Días después se revelarían fotografías y videos en los que se apreciaba que aeronaves pertenecientes al gobierno estatal habían sido usadas para trasladar hasta el lugar a particulares, entre ellos a la cantante pop Belinda.

Las imágenes hicieron un eco de aquella misma controversia de helicópteros usados por Aureoles Conejo en su campaña por la gubernatura y que le costaron duras críticas. Memes, videos y diversidad de notas donde se señaló el uso indebido del patrimonio estatal se vertieron durante varios días en medios de comunicación y redes sociales. Un escándalo similar había sido motivo de la baja como titular de la Comisión Nacional del Agua a David Korenfeld, quien fue señalado de transportar a su familia en una aeronave de la federación.

Pero finalmente se dio a conocer que la unidad de asuntos internos de la Secretaría de Seguridad Pública de Michoacán abrió una investigación para deslindar de responsabilidades administrativas en relación con la fotografía de la cantante descendiendo del helicóptero. Pero además el mandatario acotó: “Los envidiosos están siempre a la vuelta de la esquina y, la neta, noto una alta carga de envidia porque los eventos de Michoacán fueron los mejores de todo el país”.

NO TAN BIEN PORTADOS

Previo al arribo del Papa, en una visita al puerto de Lázaro Cárdenas, Aureoles Conejo había declarado que llamaba a “portarse bien” a quienes habían optado por el camino de la delincuencia. Pero apenas días después de la visita del pontífice, enfrentamientos a tiros, bloqueos carreteros y quema de vehículos volvieron a llevar los ojos y oídos del país al estado. La resaca Papal arreció para el mandatario.

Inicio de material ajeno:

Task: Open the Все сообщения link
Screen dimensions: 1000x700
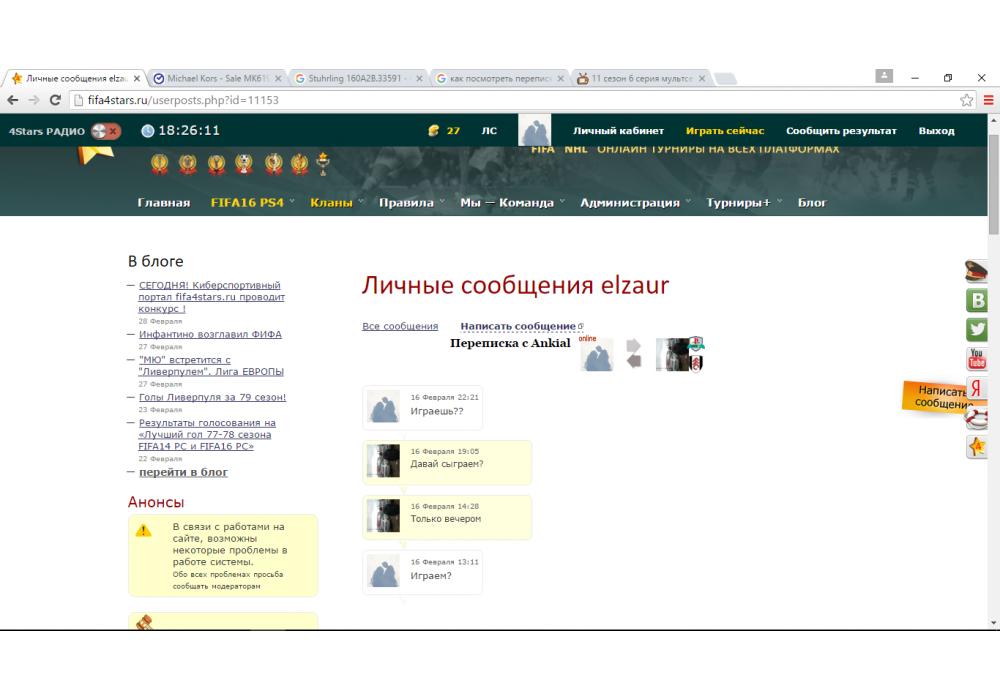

Se espera aun camino dentro del tema de las aeronaves, pero sobre todo que la visita Papal de resultados en corto y mediano plazo. En cuanto a la afluencia de visitantes al estado, pues este ha sido uno de los temas que más ha aquejado a la entidad, al ser el turismo una de las grandes fuentes de empleo e ingresos para los michoacanos. Por ahora la resaca Papal, con el regreso a la realidad, tuvo que ser soportada por muchos.